On Sunday, a spokesman for the airline said to The Guardian: “We are sorry that some customers received an email in error to say that their flight had been canceled on non-strike days. We are getting in touch with all those customers to clarify that their flight will go ahead as planned.”
British Airways said they would deal with any passengers that spent money on alternative arrangements who were caught in the mix up on a case-by-case basis.
Following the initial strike announcement and subsequent email error, thousands of passengers attempted to contact the airline customer service phone center to arrange alternative plans, leading to extreme waiting times to speak to an airline representative. The airline said they received around 60,000 calls and 52,000 tweets since Friday’s strike announcement.
British Airways said it had drafted in an extra 90 staff members over the weekend to help ease the pressure on the customer service phone lines and assist in rebooking and refunded affected customers.
The airline said: “Our contact centers are operating 24/7, and we have brought in additional resource, with over 500 colleagues working to support customers during this time.”
“Our teams are providing customers whose flights have been canceled with options to seek a full refund or rebook, including to a different date of travel, or flying with an alternative airline.”
On Tuesday, the CAA has made contact with the airline over its handling of the flight cancelations. The law requires any airline which cancels a flight to offer affected passengers the option of either a refund, a new flight at a later date or alternative travel arrangements including with other airlines.

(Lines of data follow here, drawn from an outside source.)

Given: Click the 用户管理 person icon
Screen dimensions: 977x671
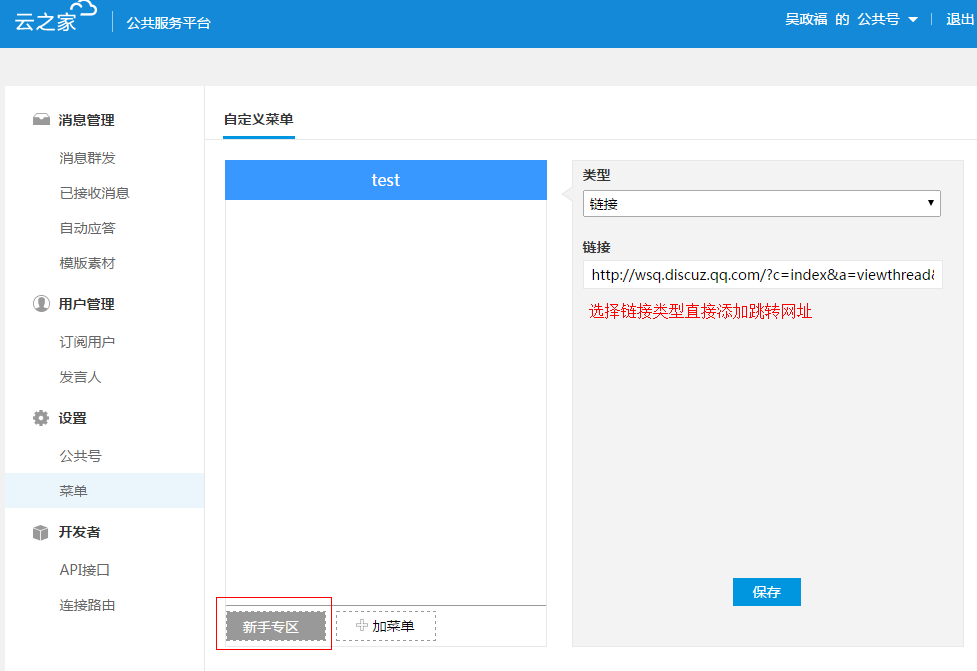Looking at the screenshot, I should click(x=41, y=304).
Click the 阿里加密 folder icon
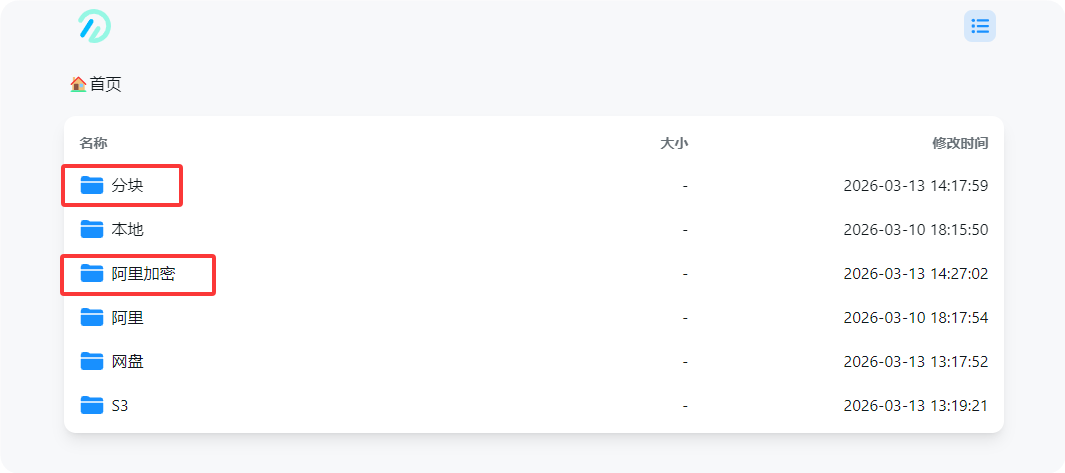Screen dimensions: 1065x473 click(x=92, y=273)
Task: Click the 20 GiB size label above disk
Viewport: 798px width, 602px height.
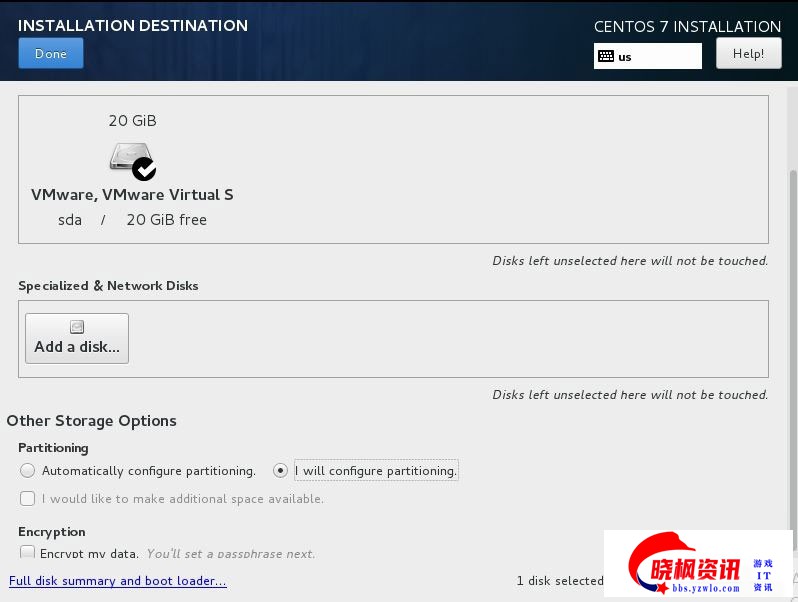Action: 132,120
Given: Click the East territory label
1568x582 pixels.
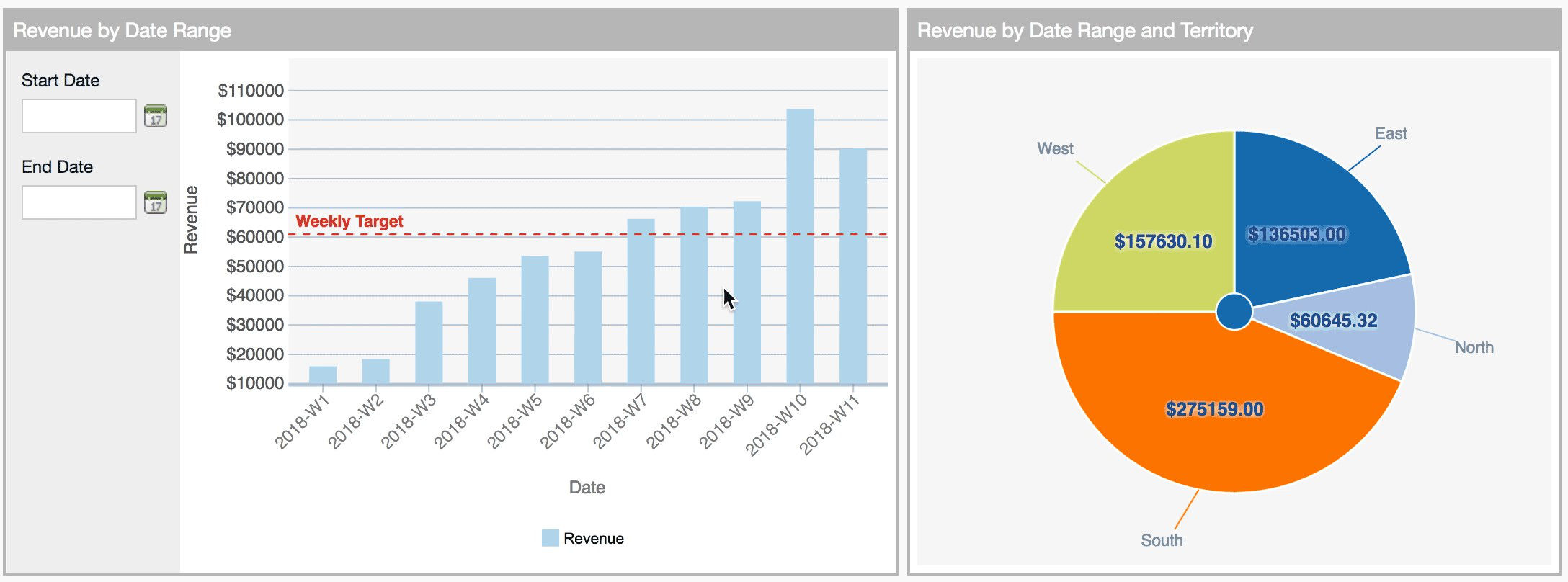Looking at the screenshot, I should 1391,133.
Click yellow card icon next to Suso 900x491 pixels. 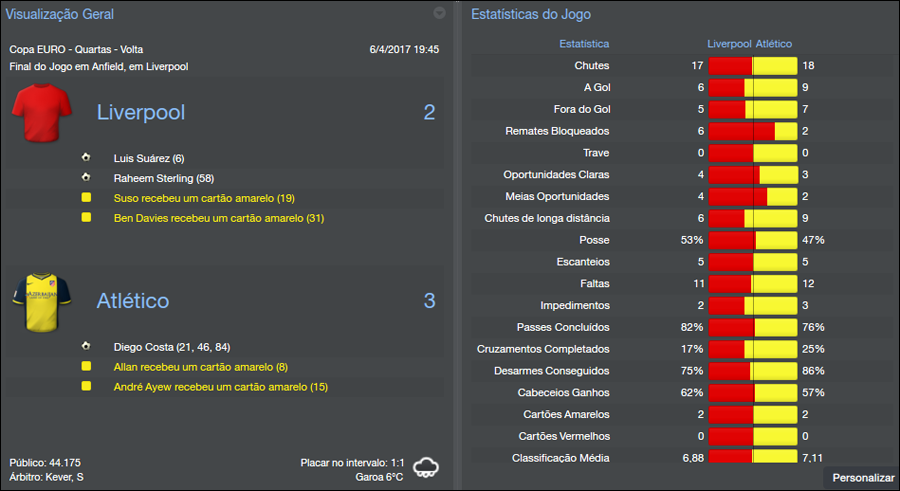click(86, 198)
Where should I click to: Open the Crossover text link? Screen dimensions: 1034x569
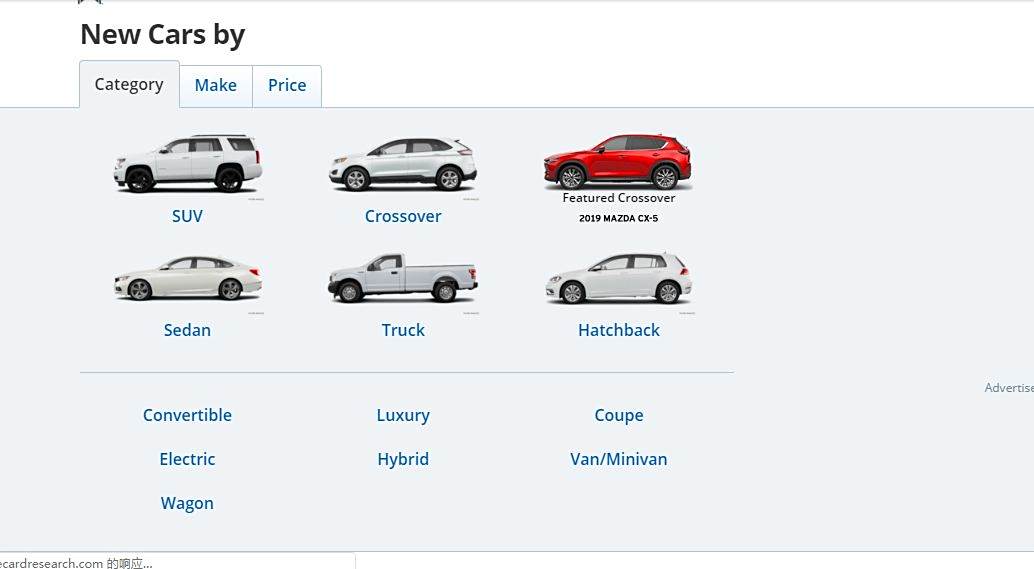coord(403,216)
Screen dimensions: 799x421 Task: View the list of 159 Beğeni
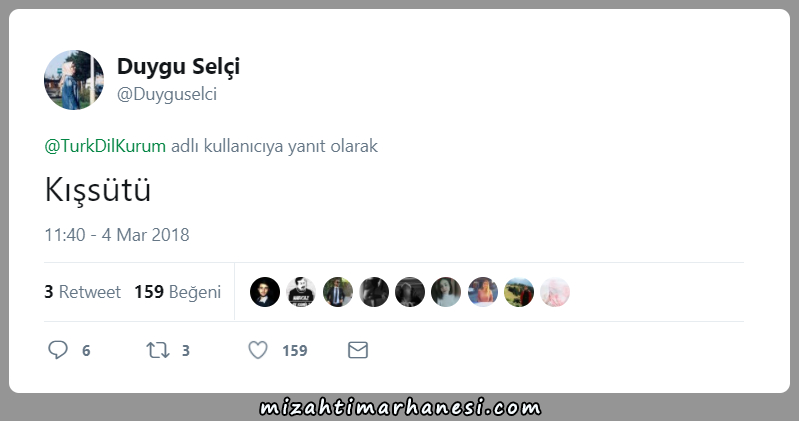click(177, 292)
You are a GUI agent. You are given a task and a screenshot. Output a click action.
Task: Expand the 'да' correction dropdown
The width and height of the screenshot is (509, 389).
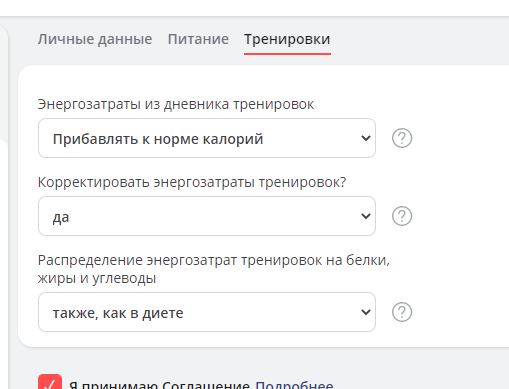tap(207, 216)
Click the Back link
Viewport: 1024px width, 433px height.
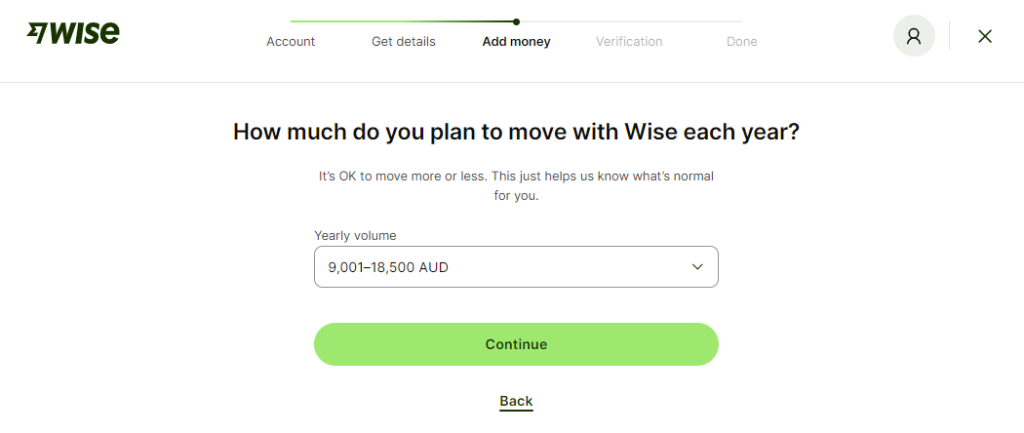coord(516,401)
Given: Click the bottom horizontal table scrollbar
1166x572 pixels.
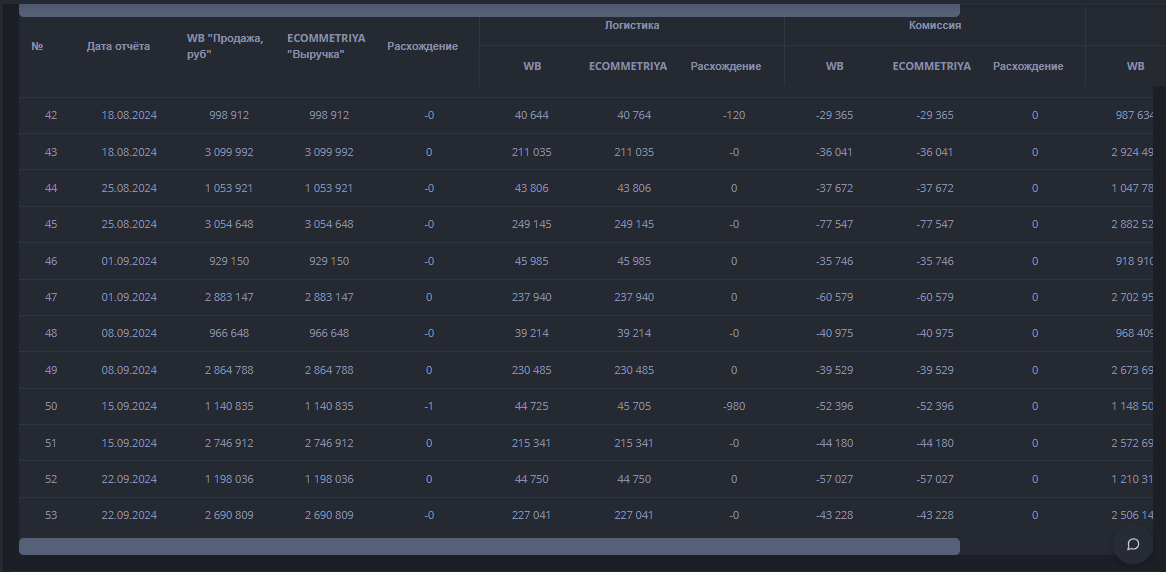Looking at the screenshot, I should (489, 546).
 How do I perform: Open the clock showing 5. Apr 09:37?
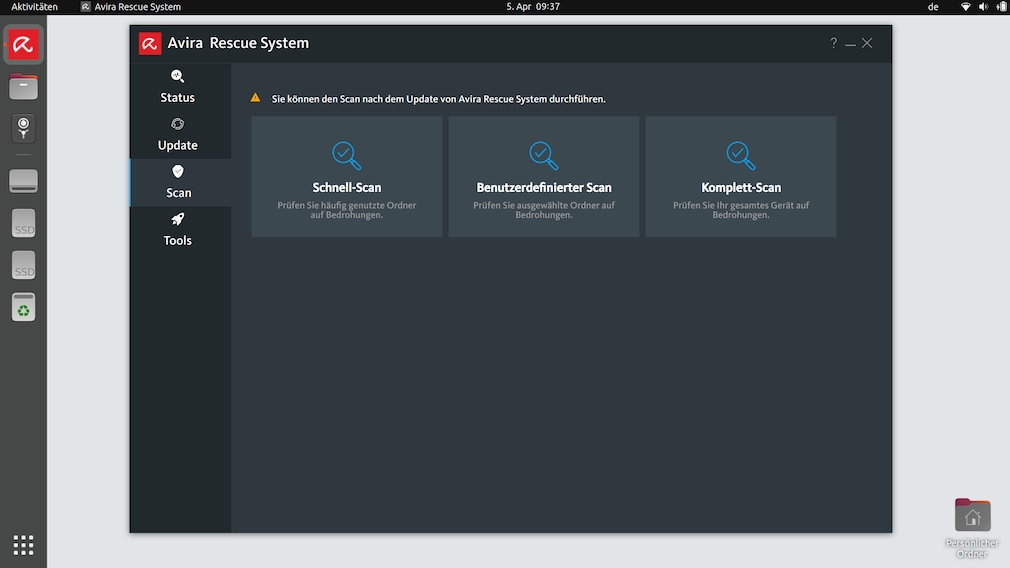[x=533, y=7]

The CAA is now focusing on whether the airline has sufficiently offered passengers to fly with other carriers as per the law.
The airline celebrated its 100th-anniversary last weekend which has seen a significant PR push including a number of events throughout the year to highlight its centenary.
Alex Cruz, British Airways’ Chairman and CEO, said: “We have had a fabulous year so far marking our centenary and thanking our customers for making us the airline we are today – we wouldn’t be here without their pioneering spirits and sense of adventure.”